Deuxième vérité à tirer donc des événements de la semaine passée, les FAMAs ont préservé leurs positions au terme d’accrochages très durs. La précision est essentielle à relever et elle constitue une vraie bonne nouvelle si on se souvient que profitant du désarroi causé par la déroute de nos troupes à Kidal, la rébellion avait procédé en mai de l’an passé, sans rencontrer de véritable opposition, à une occupation éclair des points tenus par l’Armée nationale. Le comportement déterminé des troupes à Léré et à Diré est aussi à mettre en totale opposition avec les graves négligences qui avaient facilité la meurtrière incursion des terroristes dans le camp militaire de Nampala le 5 janvier dernier.
ASSISTANCE ET PROTECTION. Après l’échec de ses actions sur le terrain, la CMA a notablement durci le ton dans ses communiqués. Elle a notamment exigé du GATIA un « retrait intégral, immédiat et sans conditions en vertu des accords de cessez-le-feu ». L’un des ses porte-paroles, Assarid Ag Mohamed, a été plus loin dans une interview à la BBC dimanche dernier en assurant que la Coordination ne se jugeait plus liée par aucune des dispositions édictée par le cessez-le-feu. Au journaliste qui l’interrogeait à propos de la disponibilité de la CMA à parapher l’Accord au cas où ses exigences seraient satisfaites, le responsable s’est montré délibérément flou en lançant un lapidaire « Une chose après l’autre ».

_DONNÉES BRUTES_.
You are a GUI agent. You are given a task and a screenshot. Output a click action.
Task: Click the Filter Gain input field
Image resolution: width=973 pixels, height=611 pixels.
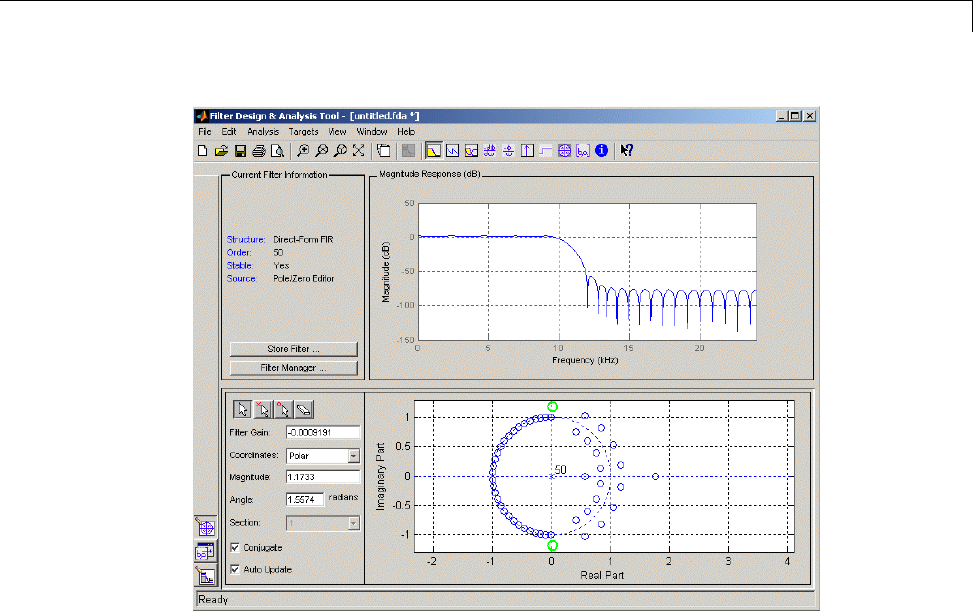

_À FAIRE_.
- A) Recopiez mot pour mot le passage de l'extrait du document qui commence par « Deuxième vérité à » et se termine par « 5 janvier dernier. ».
- B) Relevez tous les noms de lieux cités dans l'extrait du document.

_RÉPONSES DANS L'ORDRE_.
- A)
Deuxième vérité à tirer donc des événements de la semaine passée, les FAMAs ont préservé leurs positions au terme d’accrochages très durs. La précision est essentielle à relever et elle constitue une vraie bonne nouvelle si on se souvient que profitant du désarroi causé par la déroute de nos troupes à Kidal, la rébellion avait procédé en mai de l’an passé, sans rencontrer de véritable opposition, à une occupation éclair des points tenus par l’Armée nationale. Le comportement déterminé des troupes à Léré et à Diré est aussi à mettre en totale opposition avec les graves négligences qui avaient facilité la meurtrière incursion des terroristes dans le camp militaire de Nampala le 5 janvier dernier.

- B) Kidal, Léré, Diré, Nampala